11.          The fact of this case is that the Appellant had come to the UK in 2006 when he was 13. Remaining faithful to the judge's findings on plausibility the Appellant had no independent control of his actions until he was 15 when he left the home where he was being held by uncle Toby. At the age of 15 the Appellant made no efforts to claim asylum and essentially remained unlawfully in the UK making no effort to claim asylum until 2014. That claim for asylum only followed a conviction by the criminal courts in respect of an offence of fraud and the involvement of social workers from a charity. The only evidence of the Appellant's private life between 2006 and 2014 is the conviction for fraud, his account of living homeless, and his refusal to supply the authorities with the names of any alleged friends or individuals who may have assisted him during that period of time. There was no other evidence of private life advanced and none so far as can be seen within the documentary evidence presented. There was no family life in the UK discounting the presence of "uncle Toby" who it could hardly be said constituted part of the Appellant's family life even if he was a genuine relative. In those circumstances it is understandable that an overview of Article 8 would be brief. The judge had made reference to Section 117B of 2002 Act although it is accepted there was no attempt to analyse that particular aspect of statute.

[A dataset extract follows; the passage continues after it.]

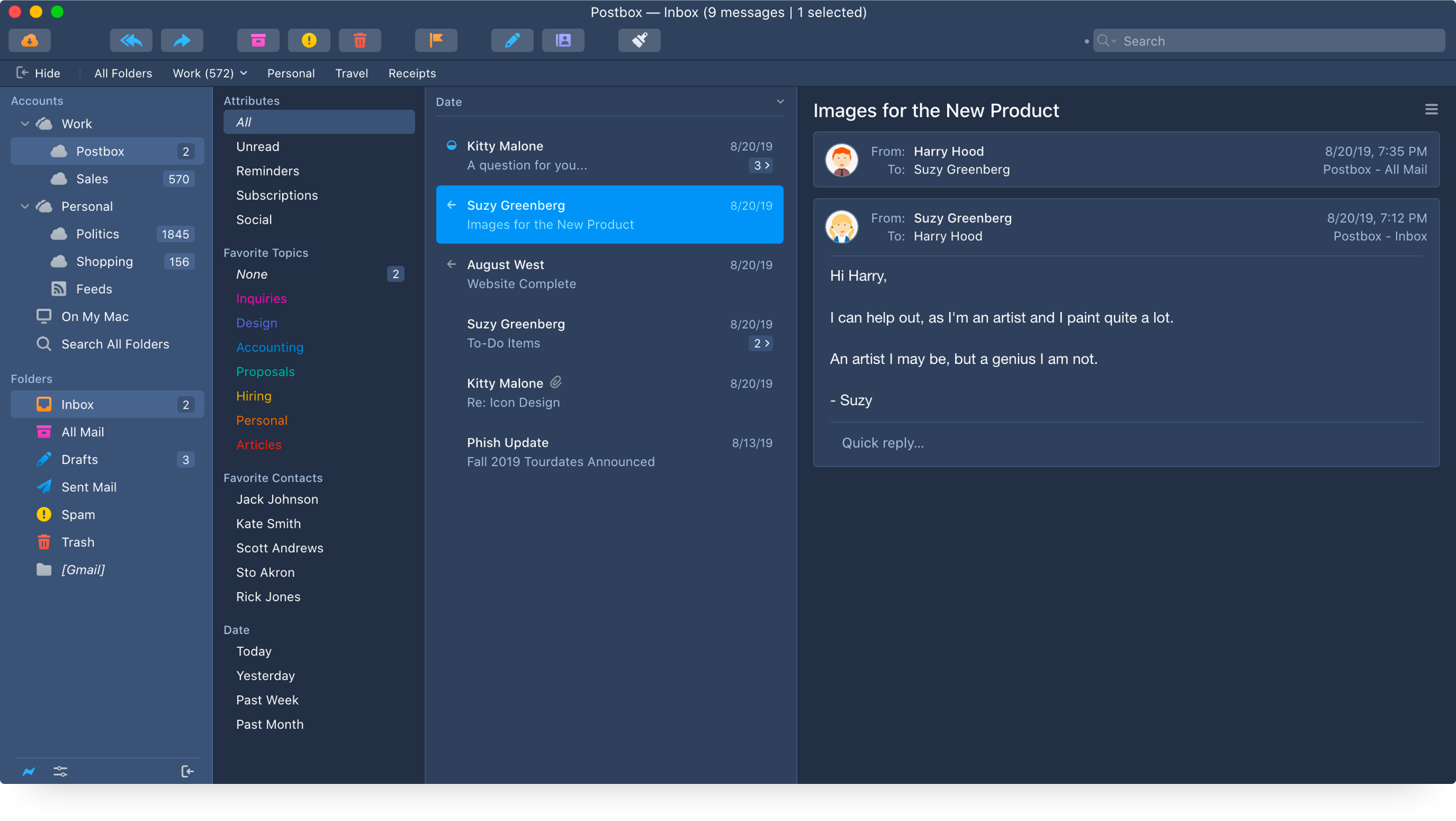1456x821 pixels.
Task: Click the paintbrush quick-actions toolbar icon
Action: click(x=639, y=40)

However it cannot be said that the judge did not have that statute in mind. Given the Appellant had no family life and given the only evidence relating to private life was significantly negative and essentially formed at a time when his position in the UK was unlawful/precarious it is extremely hard to conclude how any reasonable consideration could have reached a conclusion different to that reached by the judge in this case. She was aware of the facts and the documents before her and the conclusion reached demonstrates no material error of law.

Notice of Decision

12.          There was no material error of law made by the judge in this case and I uphold the decision of the First-tier Tribunal.

13.          No anonymity direction is made.